Capitolo nove
«Quei poveri genitori. Cosa si deve provare a sapere che tuo figlio è scomparso». Niall scosse la testa, poi scattò di colpo in avanti. «Ehi! Vonnie! Guarda lì!».
Yvonne Collins guardò, poi sterzò bruscamente nella corsia opposta per imboccare una strada laterale che portava al quartiere del Carborough. «Piccoli bastardi! Chiedi aiuto via radio per quella donna. È illesa, quindi io seguo i ragazzini che l’hanno aggredita!».
«Premi sull’acceleratore, Von. Tra qualche centinaio di metri inizia il labirinto di vicoli e non li prenderemo mai più!». Niall si aggrappò al cruscotto mentre Yvonne accelerava.
«Cosa cacchio pensi che stia facendo?», borbottò lei, evitando abilmente un bidone della spazzatura rovesciato. «Cristo! Questi ragazzi di strada sono sempre peggio! In pieno giorno con un’auto della polizia in bella vista, fregano una borsetta e se la svignano su delle moto del cazzo».
Niall riferì in fretta la loro posizione e cosa era accaduto, poi spense la radio. «Qualcuno sta andando dalla vittima». Gonfiò le guance. «Anche se non potrà dare nessuna descrizione. Indossano quelle dannate maschere, vero?»
«Oh, sì, guarda!».
Di fronte a loro, intento a svoltare con la moto per entrare in un vicoletto, un giovane mascherato stava fissando con sfida l’auto della polizia, e alzava un dito medio nel consueto saluto.
«Troppo tardi», imprecò Niall. «Ormai non lo troveremo mai più».
«Non ci contare». Yvonne schiacciò a tavoletta l’acceleratore e tirò dritto oltre il vicolo. «È possibile che stiano andando verso gli appartamenti, e quei vicoli comunicanti danno tutti su Fisher Street. Potrei sbagliarmi, ma vale la pena provare».
«Attacca la sirena, prima di ammazzare qualcuno!».
«Giusto, così informiamo metà quartiere del nostro arrivo. Col cazzo». Yvonne svoltò in un angolo con fare esperto. «E non ho intenzione di ammazzare nessuno. Sempre che non metta le mani su quegli stronzetti, ecco». Raddrizzò la schiena e l’auto balzò in avanti.
«Se solo riuscissi a raggiungere il campo giochi prima di loro, potremmo…». Yvonne s’interruppe, e frenò bruscamente. «Oh, diavolo! Guarda un po’ lì!».
Di fronte a loro c’era una grande distesa di cemento, usata in via ufficiosa come parcheggio, ma in quel momento non c’erano auto, soltanto ragazzi. Due gang che si fronteggiavano quasi fossero tribù in guerra, tutti con brutte facce e pose aggressive.

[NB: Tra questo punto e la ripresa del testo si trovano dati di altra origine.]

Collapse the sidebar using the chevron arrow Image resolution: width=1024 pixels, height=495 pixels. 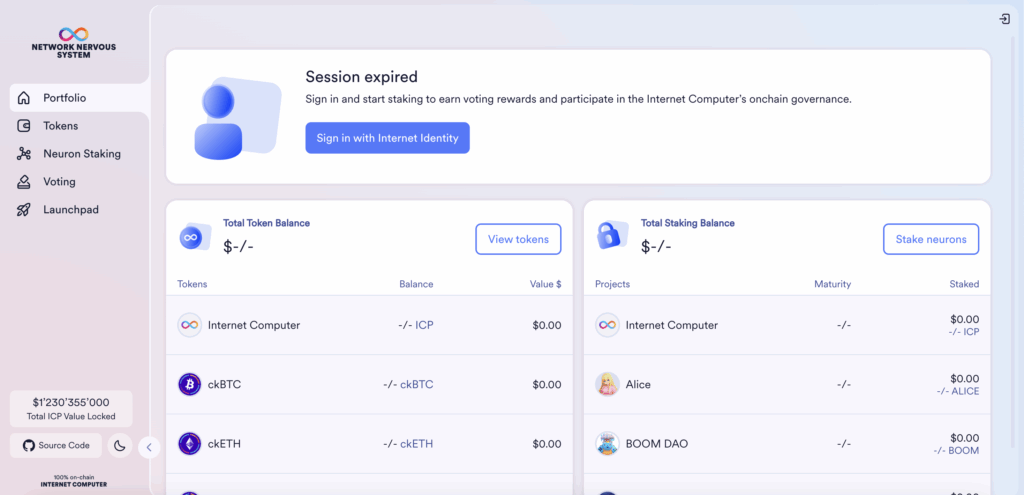(149, 447)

Tra i due gruppi c’era poca differenza per quanto riguardava età e atteggiamenti, l’unica cosa che li distingueva era che una delle gang indossava le maschere.
Niall era già alla radio quando finirono le provocazioni e iniziarono i pugni.

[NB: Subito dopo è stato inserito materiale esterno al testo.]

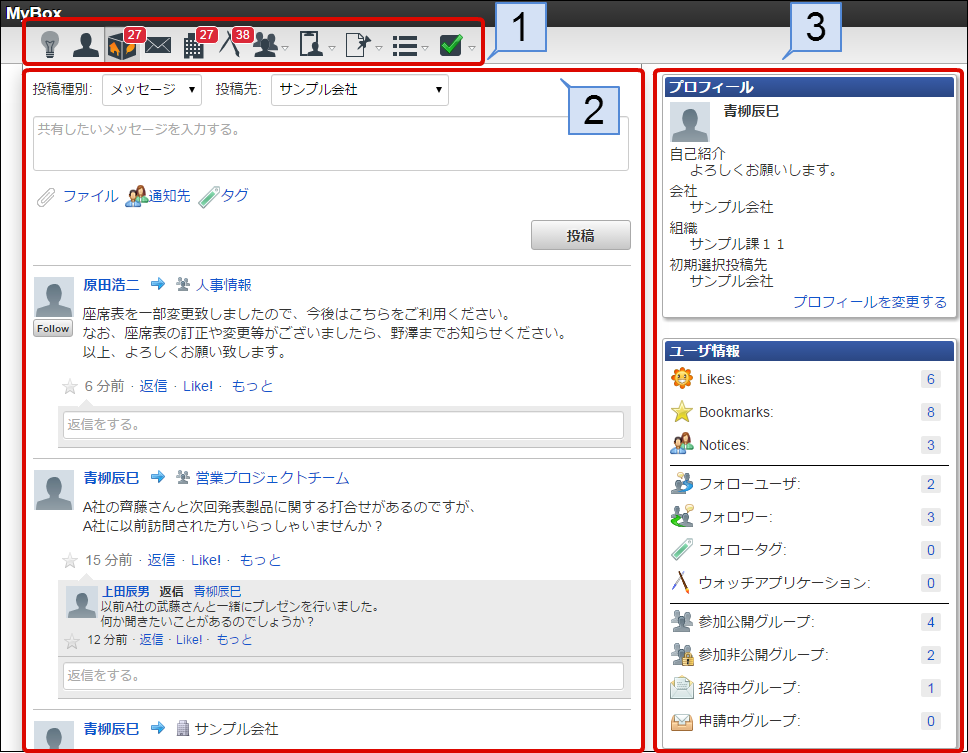Select the orange box icon with 27 badge
This screenshot has width=968, height=753.
point(121,46)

«Di’ che ci servono rinforzi!», urlò Yvonne, preparandosi a saltare fuori dall’auto. «Io intanto farò quello che posso».
«No!». La voce di Niall le esplose nell’orecchio. «Non questa volta, Vonnie. Sono d’accordissimo a intrometterci, ma guardali! Lì fuori qualcuno si farà male sul serio, e preferirei che non fossimo noi».

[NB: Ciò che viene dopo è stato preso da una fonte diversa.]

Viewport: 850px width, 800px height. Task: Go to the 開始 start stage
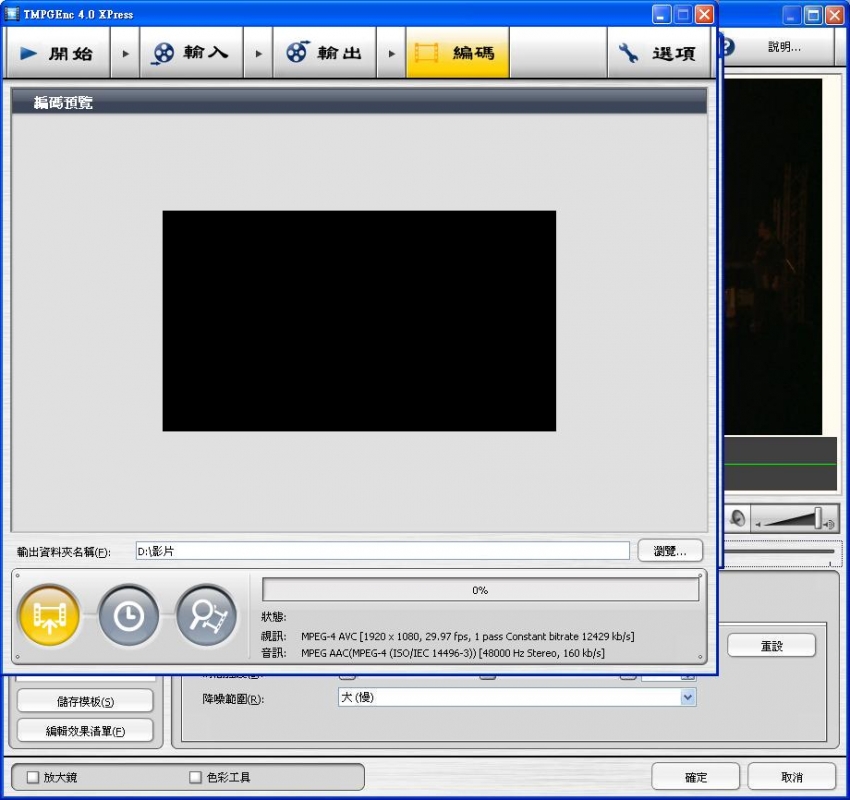[57, 53]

«Dobbiamo provare». Yvonne aprì la portiera. «Proprio per quello che hai appena detto: qualcuno si farà male, e dobbiamo cercare di impedirlo».
«Oh, merda! La prossima volta che ci offriamo volontari per uno straordinario, ricordami di questo, d’accordo?». Niall spalancò lo sportello per seguirla. «Almeno tu hai una voce che si farebbe sentire anche dall’altra parte dell’Humber Bridge».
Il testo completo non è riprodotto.